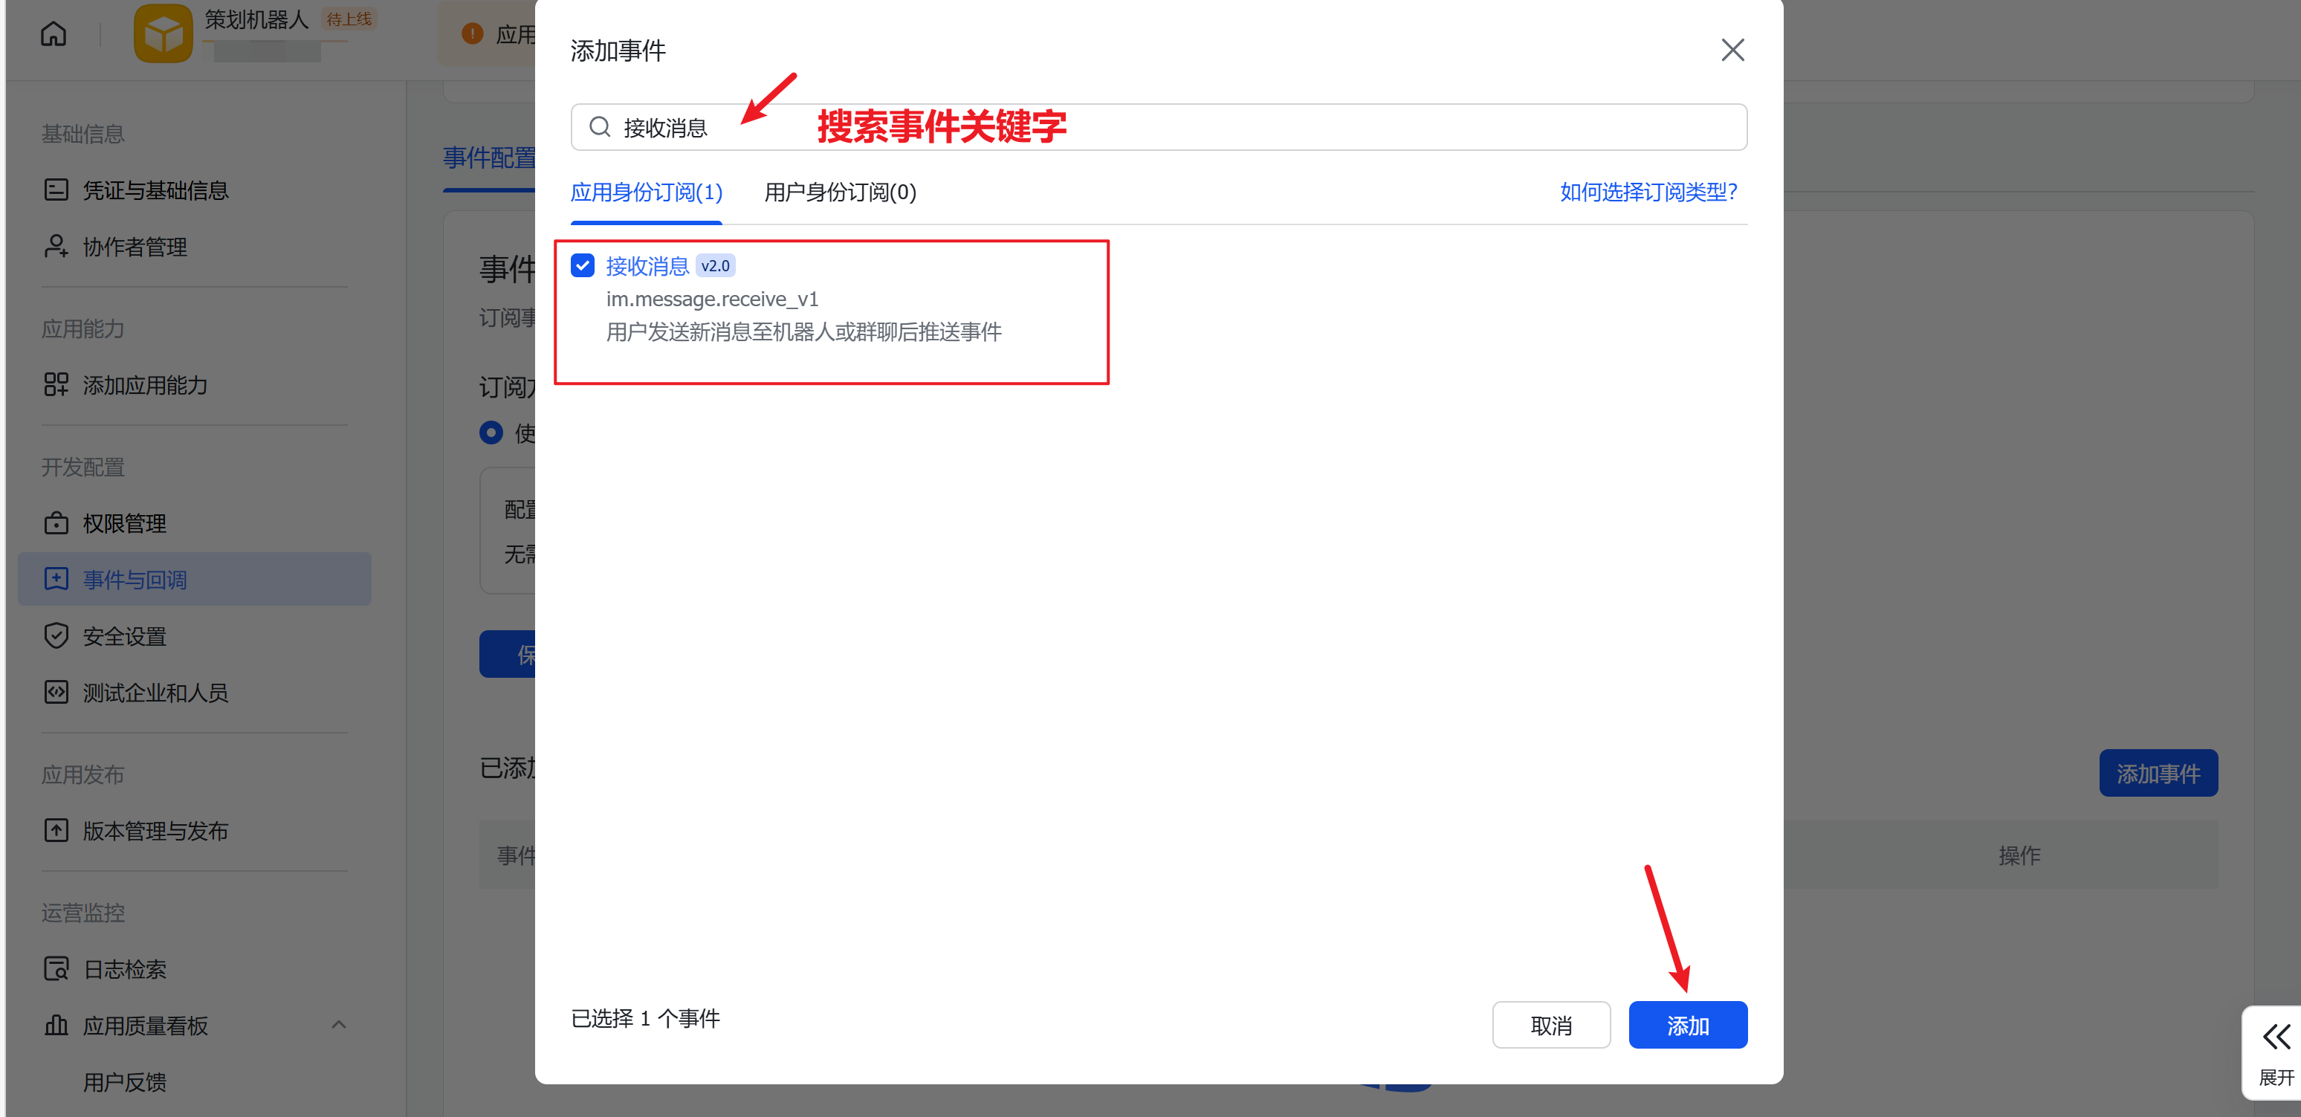Image resolution: width=2301 pixels, height=1117 pixels.
Task: Click the 日志检索 search-log icon
Action: pyautogui.click(x=56, y=969)
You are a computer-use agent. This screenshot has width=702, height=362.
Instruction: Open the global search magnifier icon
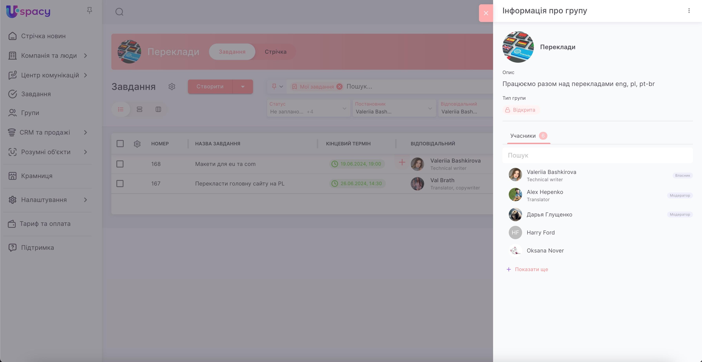coord(119,12)
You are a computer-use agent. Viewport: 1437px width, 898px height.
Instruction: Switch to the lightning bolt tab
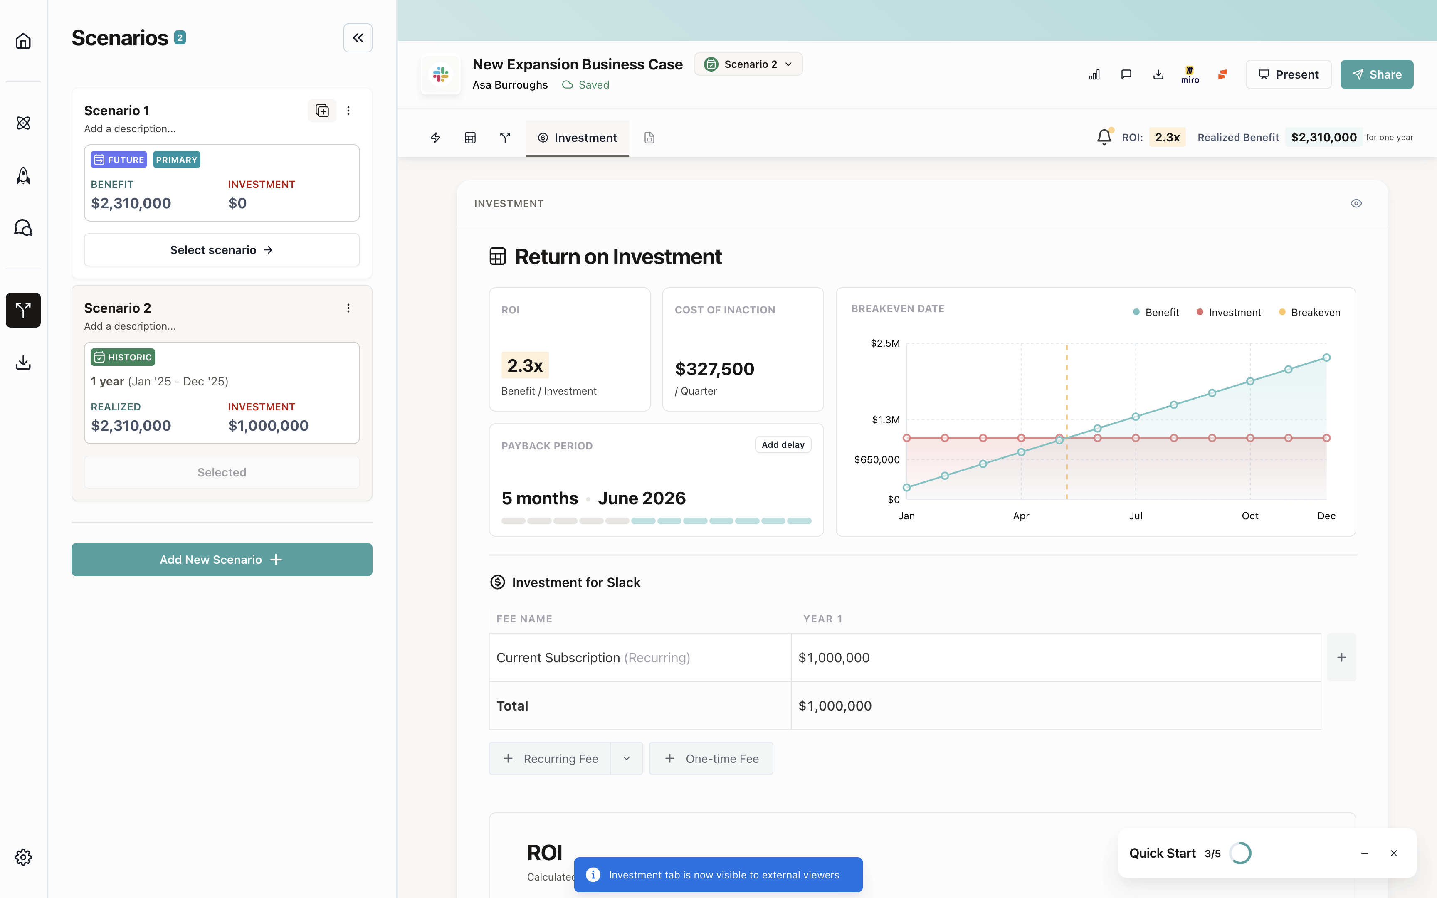(x=435, y=138)
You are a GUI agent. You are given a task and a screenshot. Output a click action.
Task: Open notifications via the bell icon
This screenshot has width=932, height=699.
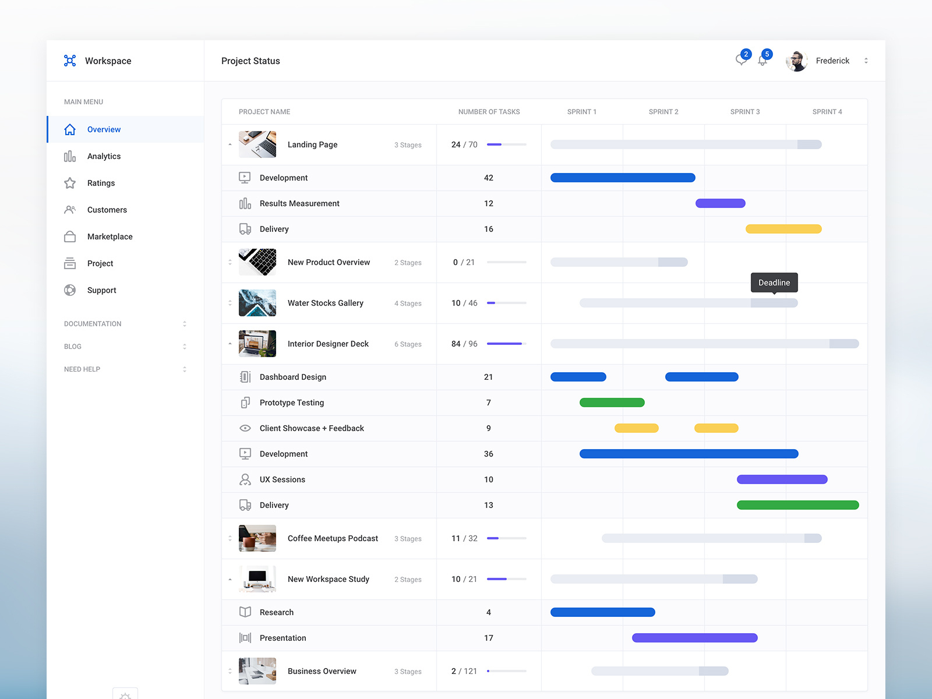coord(762,61)
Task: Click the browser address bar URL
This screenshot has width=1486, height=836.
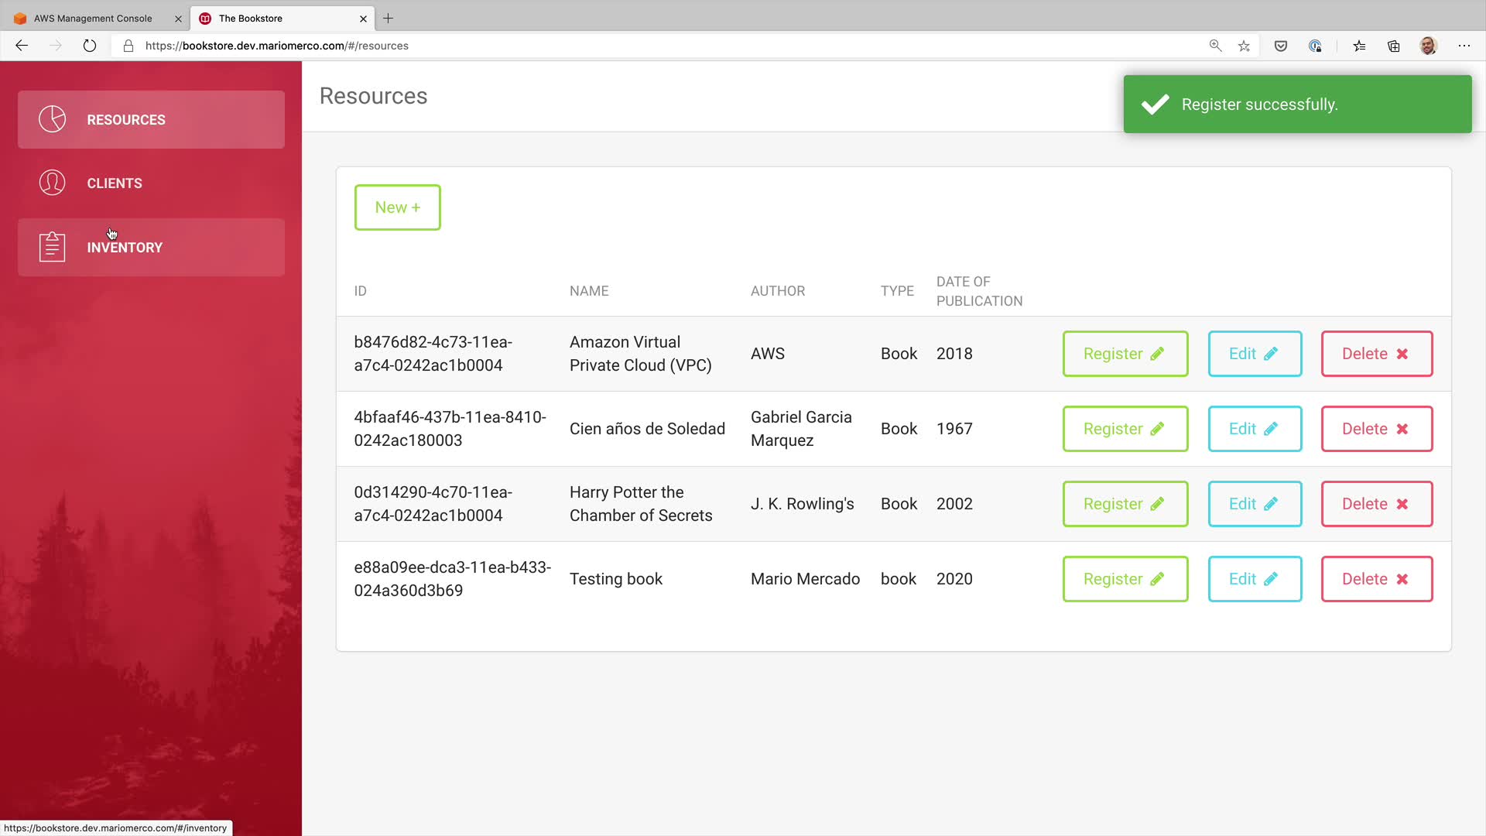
+===+
[Aim of the task] Here the lines from the one containing "You are a GUI" through the end of the material are to be copied exactly, with the pictures omitted.

[Expected answer]
You are a GUI agent. You are given a task and a screenshot. Output a click action.
Task: Open notifications via the bell icon
This screenshot has width=932, height=699.
coord(762,61)
Task: Click the browser address bar URL
This screenshot has width=1486, height=836.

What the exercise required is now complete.